The patient, a 4-year-old boy, was diagnosed as having Blau syndrome based on the manifestation of typical clinical features (ankle and wrist arthritis/tenosynovitis, diffuse eczematous rash, and uveitis), histologic evidence of noncaseating granulomas, and a heterozygous NOD2 mutation (p.R334W).
Ocular involvement was initially controlled by topical and oral corticosteroids, but over the years visual impairment progressed.
Other manifestations of Blau syndrome (arthritis and rash) subsided over time.
Bilateral panuveitis progressed after age 5 years, and was initially treated with methotrexate.
However, ocular inflammation persisted despite the addition of local steroid injections and repeated intravenous (IV) bolus methylprednisolone treatment; therefore, when the patient was age 10 years, infliximab (initially at 5 mg/kg increased to 10 mg/kg IV every 4 to 6 weeks) was initiated.
Although there was an initial improvement, 1 year after this treatment was started uveitis worsened, and at age 12 years infliximab was discontinued.
Adalimumab (24 mg/m2 every 2 weeks) was then initiated and the dosage of methotrexate (15 mg/m2/weekly) was increased.
However, ocular disease remained active.
Mycophenolate mofetil (750 mg/m2) and then abatacept (10 mg/kg/month IV) were sequentially administered, without significant improvement.
At age 16 years the patient still had granulomatous retinal lesions and anterior chamber inflammation, and macular edema developed, which led to retinal detachment.
In addition to the other steroid therapy, corticosteroid pulse therapy was necessary to control disease flares, with an average of 3 boluses/month for 6 consecutive months.
Because of the supposed autoinflammatory nature of Blau syndrome, we initiated a trial of IL-1 antibody administration (2 mg/kg/month of canakinumab).

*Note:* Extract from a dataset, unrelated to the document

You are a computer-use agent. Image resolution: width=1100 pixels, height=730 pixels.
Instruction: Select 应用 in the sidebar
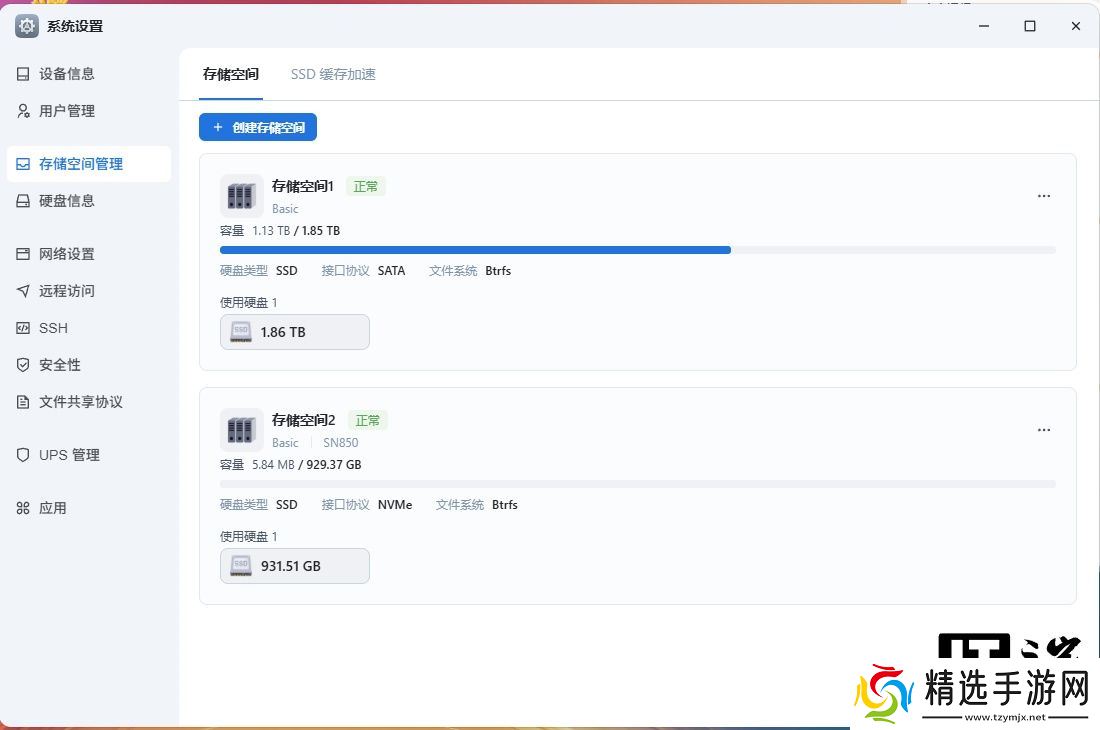coord(52,508)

During the 6 months that followed, no ocular flare occurred and no steroid pulse therapy was necessary.
Concomitant treatment with oral methotrexate and low-dose prednisone (0.2 mg/kg/day) remained unchanged.
Figure 1 shows fluorangiograms before treatment and after the first 6 injections.
The drug was well tolerated with no side effects, and findings on laboratory tests (performed monthly) were normal.